The opening of the exchange applies to an open market order to participate in the auction. Since the MOO order is a market order, it guarantees fulfillment, but not the price.
Interactive intermediaries set the order in the open market as follows:
“An open market (MOO) order automatically combines the current OPG time with a market order to create an order that is delivered at the open market and replenished at the market price.”
The specific mechanisms of MOO orders vary depending on the exchange. NYSE MOOs are slightly different from Nasdaq MOOs.
You can find more information about the Nasdaq auction here and information about the NYSE opening auction here.
What is an open auction?
On each open trading day, an auction is held by market makers to determine the opening price of each share. Each exchange hires market makers to reduce volatility and provide liquidity.

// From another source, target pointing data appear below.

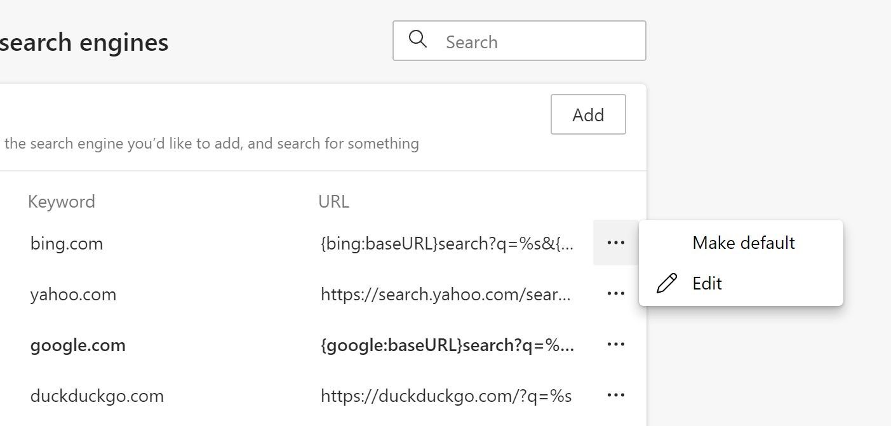891x426 pixels.
Task: Click the Keyword column header
Action: 62,202
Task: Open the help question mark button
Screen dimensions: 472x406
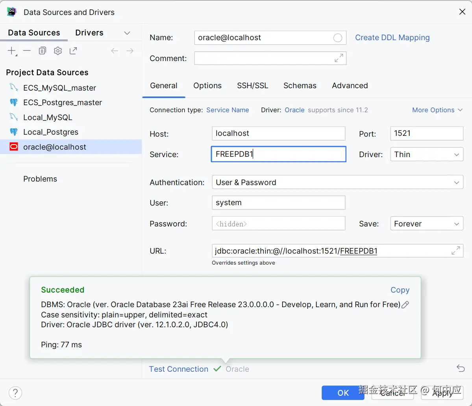Action: point(15,393)
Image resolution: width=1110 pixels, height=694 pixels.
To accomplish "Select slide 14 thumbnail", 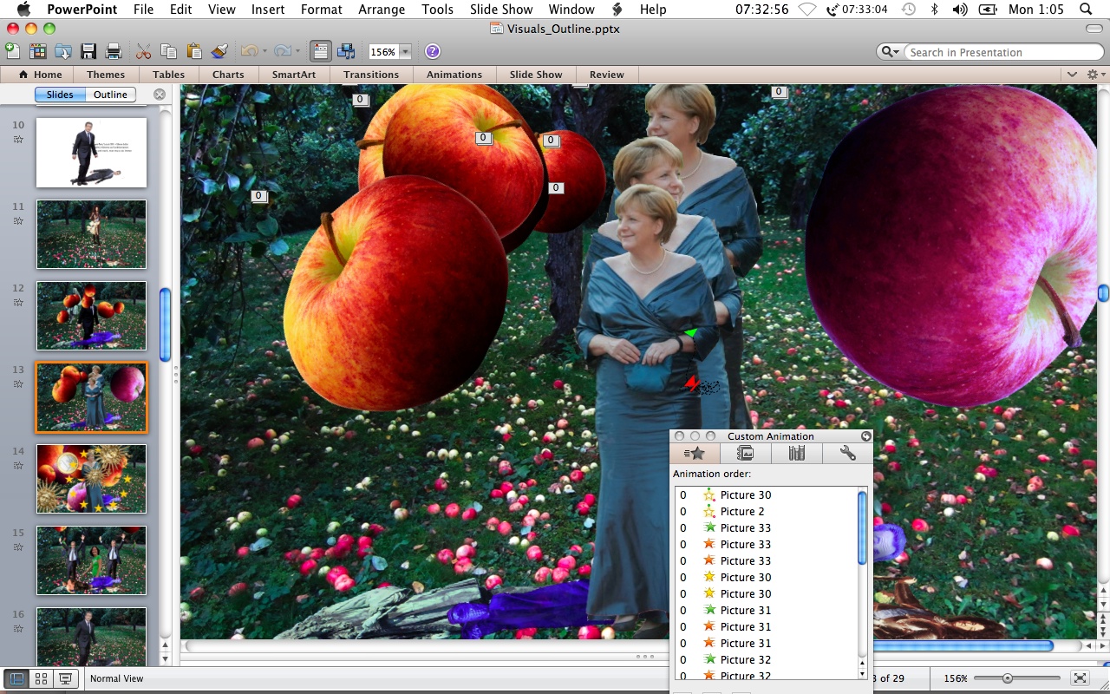I will pos(91,478).
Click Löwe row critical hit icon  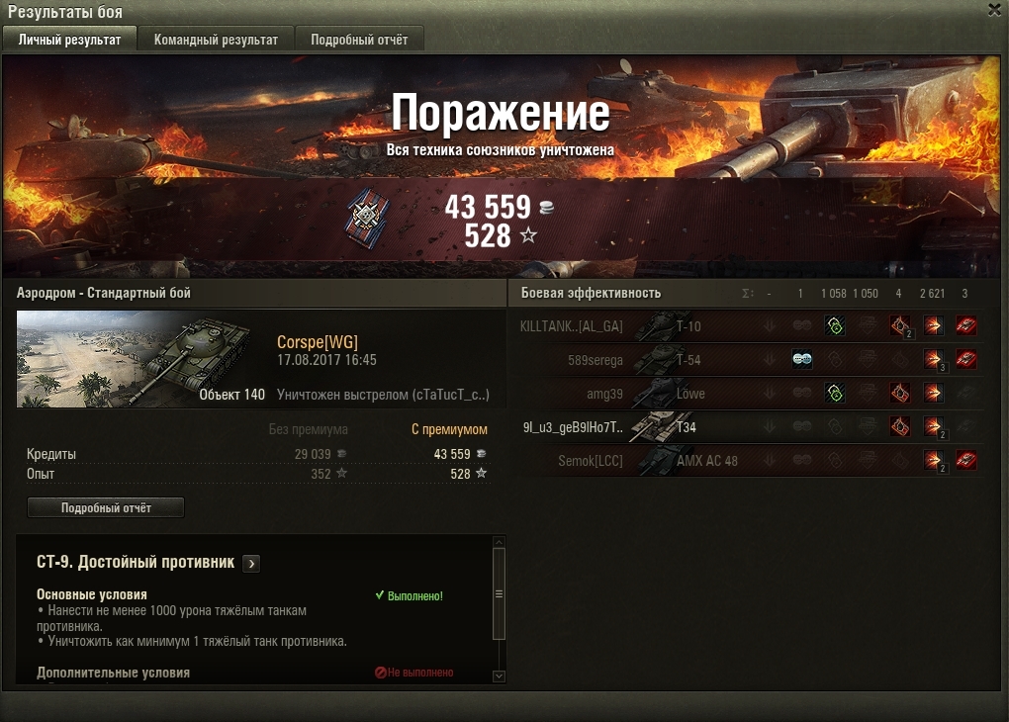(900, 394)
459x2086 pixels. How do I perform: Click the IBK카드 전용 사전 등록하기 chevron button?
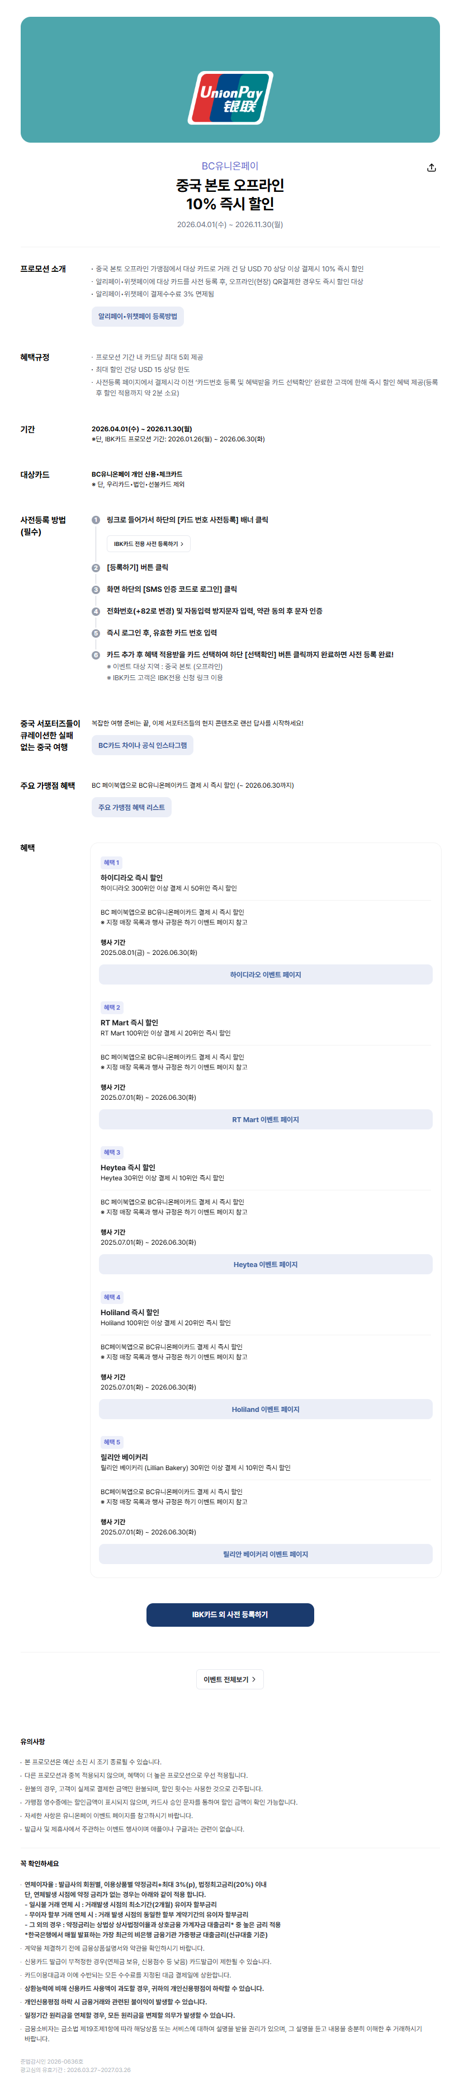148,544
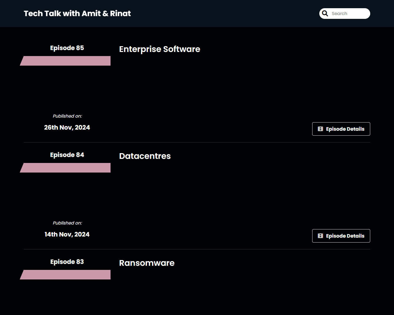
Task: Click the pink bar under Episode 85
Action: click(66, 61)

To better achieve their goals, they will have special privileges that day traders cannot get, but the exchanges will try to balance it out, forcing them to facilitate trading even if they don’t want to.
These market makers used to be called professionals, but now they are known as designated market makers (DMMs).
In addition to keeping markets in order, DMMs are responsible for facilitating the opening and closing of auctions.
Because open and closed trades have the highest activity periods, they reduce the volatility that can occur by providing liquidity to the other side of a trade by one large order from a mutual fund or ETF provider.
Overnight and early in the morning, traders are entering buy and sell orders at countless prices.
Some of these are market orders, others have limited prices. The task of the DMM is to balance supply and demand. Many times there is an imbalance on one side of the market.
For example, a purchase order may contain 10,000 shares in XYZ shares, but a sale order may contain 30,000 shares. When such a balance exists, DMMs buy to offset the imbalance and keep the orderly market open.
As a personal trader, you can also see the order disparity open and closed, although this requires you to subscribe to the data through your broker.
Some traders track imbalance data over days or weeks to determine which stocks or sectors the big money will fall into.
Using the order flow data available to them, DMMs determine the opening price that clears the market, which you can fill with an open order in the market.
When you place an order in the market, you receive a price that the DMMs set as a “fair value” based on the current order flow.
You are guaranteed execution because it is a market order, but not at any price.
Do you guarantee to get the opening price?
There is an old and currently non-functioning trading blog called “Puppet Master Sales” that wrote a piece called “Quality of Performance in Outdoor and Indoor”.
He analyzed the difference between his fill price and the actual opening / closing price for 846 orders in the open and closed market. In his opinion, his MOQ orders were almost always filled in the final edition, while his MOO fillings were quite different.
Here he presented a distribution that reflected the deviations between his replenishment price and the actual open and closed prices:
This survey was conducted in 2008. Probably a lot has changed in 12-13 years, so it’s hard to know what these findings will look like today, but at least here possible deviating from the opening and closing of the list for any reason.
I am sure that the deviations could have been explained in a few minutes related to the NMS Regulations or the specific mechanisms of each exchange, but this is beyond the scope of this article.
The poster on the Elite Trader forums can be any deviation because the opening pressure was not through the NYSE and NYSE MOO orders are filled in the first NYSE edition, not the first NMS edition. Read here.
Bottom line
In addition to personal preferences, it can be used in an open market for retailers, possibly because they need to get orders or opening editions that affect the market.
Under market influence, if you trade with nano stocks, even 1,000 stock orders can have a drastic impact on the market, so it may make sense to use liquidity that is open or close to trading.
On the other hand, some quantitative systems require you to enter an open space. Ordering on the open market is the best way to fit your backtesting if you buy one of these systems.